Vikings @ Lions 11:30 AM CST

For those of you that would like to start avoiding your family as early as possible, settle in for this wild ride between former semi-talented college quarterbacks duking it out in the pros. Currently, these two teams are top of the dumpster fire of  the NFC North division. Aaron Rodgers hates his family, so it is a good thing he has all weekend off to think about his bad decisions, but these two teams don’t have that luxury. Detroit is coming in hot with the upper hand in almost every offensive category, including most nimble receiver with Golden Tate.

Going with the historical theme of this prediction article… Vikings are super magical creatures. Most of the time they are overgrown Scandinavian ogre types that are really good at not dying in the tundra. Sorry Vikings, this is Detroit. You’re going to need more than sweet fishing skills and cool hats to survive here. You’ll need automatic weapons or something everyone is scared of encountering… LIONS! Since humans used to be fed to lions back in the day, it is pretty obvious who will be victorious in this matchup.


Detroit wins by two touchdowns, no back flips.

Washington @ Cowboys 3:30 PM CST

Uhhh… Could there be a more offensive matchup on Thanksgiving? Too bad the NFL doesn’t have a “white settlers bragging about stealing land from the Native Americans” team!

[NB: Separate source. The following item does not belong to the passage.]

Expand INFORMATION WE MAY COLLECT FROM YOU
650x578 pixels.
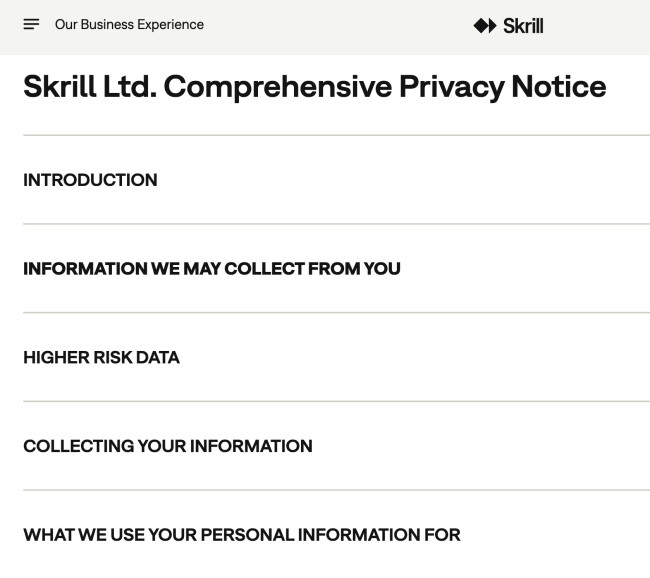coord(211,268)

Oh wait, that would be the Patriots. Damn. Well, since Tom Brady is busy in the kitchen this Thanksgiving, we will settle for the second most offensive matchup… the Washington Native American Slurs @ the Dallas Cowboys. Ahhh, America. I would love to say that Washington would come out victorious in this game, but Jerry World will be rocking on Thursday afternoon with people so drunk they probably will yell offensive things and wear awful Thanksgiving themed costumes. This will be a tough environment for Kirk Cousins to come in and dominate, yet there is always a chance the Cowboys get back to their roots of shooting themselves in the foot anytime they get ahead. The Cowboys have the defensive upper hand and the home field advantage, this should be a close game with Dallas coming out ahead by a field goal.

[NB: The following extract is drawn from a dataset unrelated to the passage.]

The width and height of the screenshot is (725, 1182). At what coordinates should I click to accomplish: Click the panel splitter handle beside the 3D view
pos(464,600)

Steelers @ Colts 7:30 PM CST

This is the holy grail of boring football. Two teams I cannot stand facing off against each other in the prime spot battling to go 6-5 instead of 5-6. WOOOOO! The excitement, I cannot contain myself. The Steelers pissed me off on October 2nd while exposing my beloved Kansas City Chiefs. For that, I am mad. However, I do not want to deal with Indy in the playoffs and they cannot win their divisions so I will go with Steelers to win this game. I also don’t want to face the Steelers in the playoffs but with the rest of their schedule, those dreams look about as squished as my own. Let’s just assume everyone will be too drunk and full to even THINK about being awake for this game and no one watches and they tie. Boom, problem solved.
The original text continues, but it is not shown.